> TASK SET:
(A) According to the Salone del Mobile roundup, about how many different shades will the bubbles of the Surface Tension Lamp have formed by the time its LED burns out?
(B) Name every design work whose title appears in the image caption or headings of the Salone del Mobile roundup.
(C) Write the next part of the Salone del Mobile roundup, picking up after its last sentence.
___ DOCUMENT PASSAGE ___
Above Image: Kabiljo Inc - Occupy!
Every year, Salone Internazionale del Mobile
promises to offer us an exciting melting pot of design, with this
year's show proving to be no different. Here we bring you our
roundup of 2012's most innovative installations and creations, from
big-name exhibitors to hotly emerging designers.

Claire-Anne O'Brien - Knitted Furniture & Booo!
Studios with Front - Surface Tension Lamp
Bored of your winter knits? Claire-Anne O'Brien puts a uniquely
contemporary spin on hers with her knitted furniture. Her playful
designs manipulate standard forms and scales of knitting.
This quirky light installation by Booo! Studios for Front has
been designed to draw on the long life of LED bulbs. The Surface
Tension Lamp combines a metal base with a constant cycle of bubbles
to create an ever-evolving lampshade. In the ten years it will take
for the LED to burn out, the bubbles will have delicately formed
approximately three million different shades.

Canon - Neoreal in the Forest & Ashley Temudo -
Super-able Table
This installation by Canon recreates the beauty of a wild and
unpredictable forest. Giant sculptural screens draped in fabric
project a constantly transforming spectrum of colour and
sound, filling the exhibition space.
___ DATA PROVIDED ___
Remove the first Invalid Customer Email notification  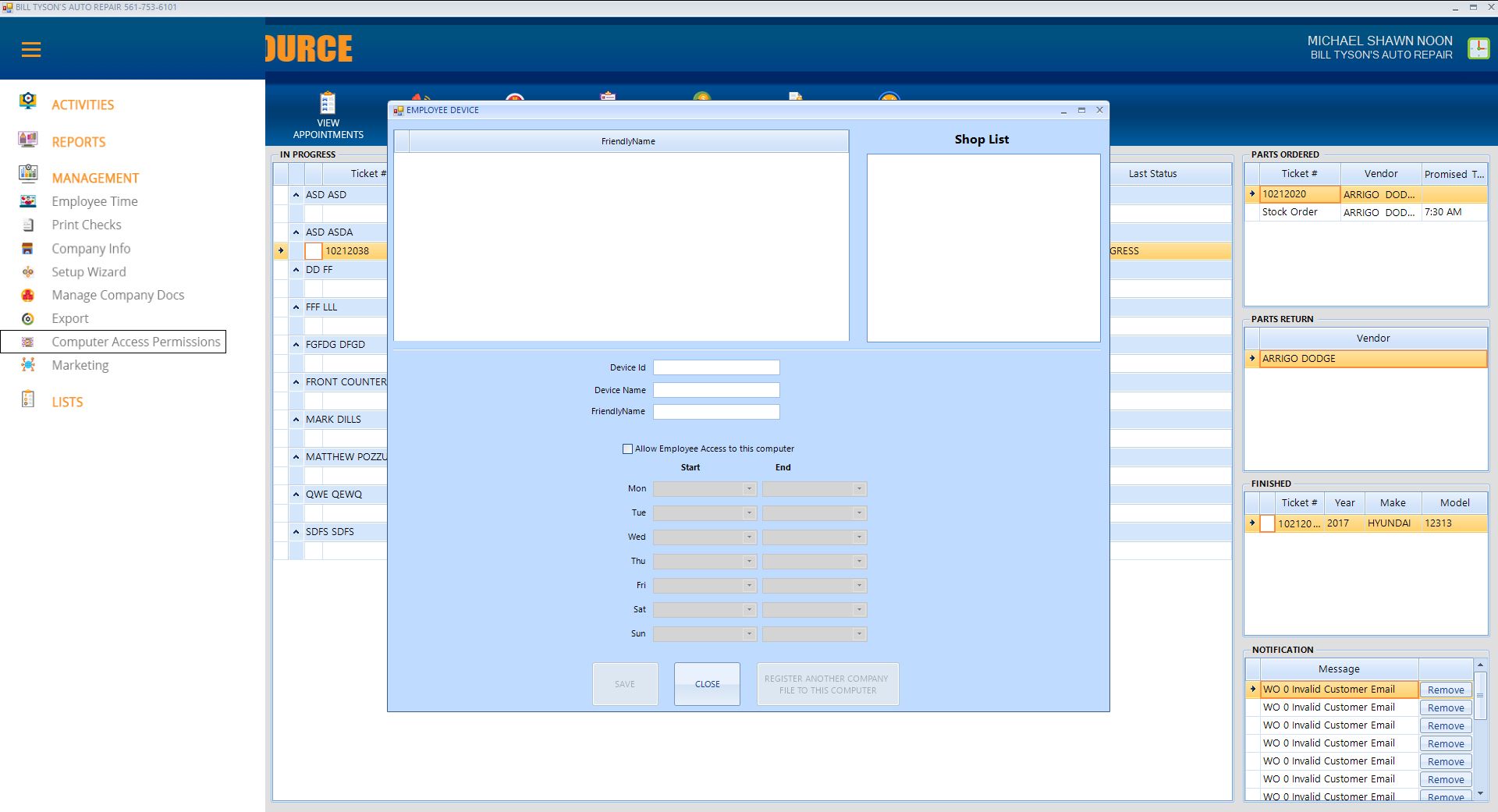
___
> WRITTEN ANSWERS:
(A) Approximately three million different shades.

(B) Occupy!, Knitted Furniture, Surface Tension Lamp, Neoreal in the Forest, Super-able Table

(C)
Ashley Temudo's Super-able Table has been cleverly designed to
challenge society's preconceptions of weakness. Upon first glance,
the table looks delapadated and unstable. In fact, the holes used
to create this image are highly functional, smartly holding glasses
and mugs with an even stronger balance than your average table
top.

Zhang Ke with Moroso - Hidden Dragon Sofa & Makoto
Tanjiri with Toshiba - Passing on Project
Interior design meets ancient Chinese folklore with this piece
by Zhang Ke for Moroso. It's designed to represent a dragon. With
smooth curves and peaks like a mountainous landscape, the Hidden
Dragon sofa encourages interaction between all those who sit on to
it by having no set direction. Seemingly floating just above the
floor, it's as though the mountain is reflecting in water.
The Passing on Project installation by Makoto Tanjiri was
created in response to the 2011 earthquake and tsunami in Japan to
resemble the moment that light is born. Upon entering a completely
dark room, visitors are each given a translucent acrylic cube.
Passing through a hidden tunnel, cubes can be placed into a shallow
pool of water where they illuminate on contact. With each cube
placed in the water, this installation slowly begins to resemble a
city scape at night time.

Kabiljo Inc - Occupy! & Paolo Navone with
Barovier&Tosa - The Secret Garden
Design studio Kabilijo Inc created Occupy!, an exhibition
designed to represent the 2011-12 occupy and protest movements by
calling both political and aesthetic demands on design into
question. Created from the uncovered springs of a disused mattress,
the seating is made comfortable and functional through the addition
of brightly coloured balls of yarn.
Paolo Navone worked with Barovier&Toso to create The Secret
Garden, a clandestine beauty hidden from the outside world. 11,000
hazelnut branches have been woven into little huts, housing
thousands of murano glass chandeliers inside. Visitors sneak a look
into the spaces through tiny gaps, catching a glimpse of the glass
secretly concealed inside.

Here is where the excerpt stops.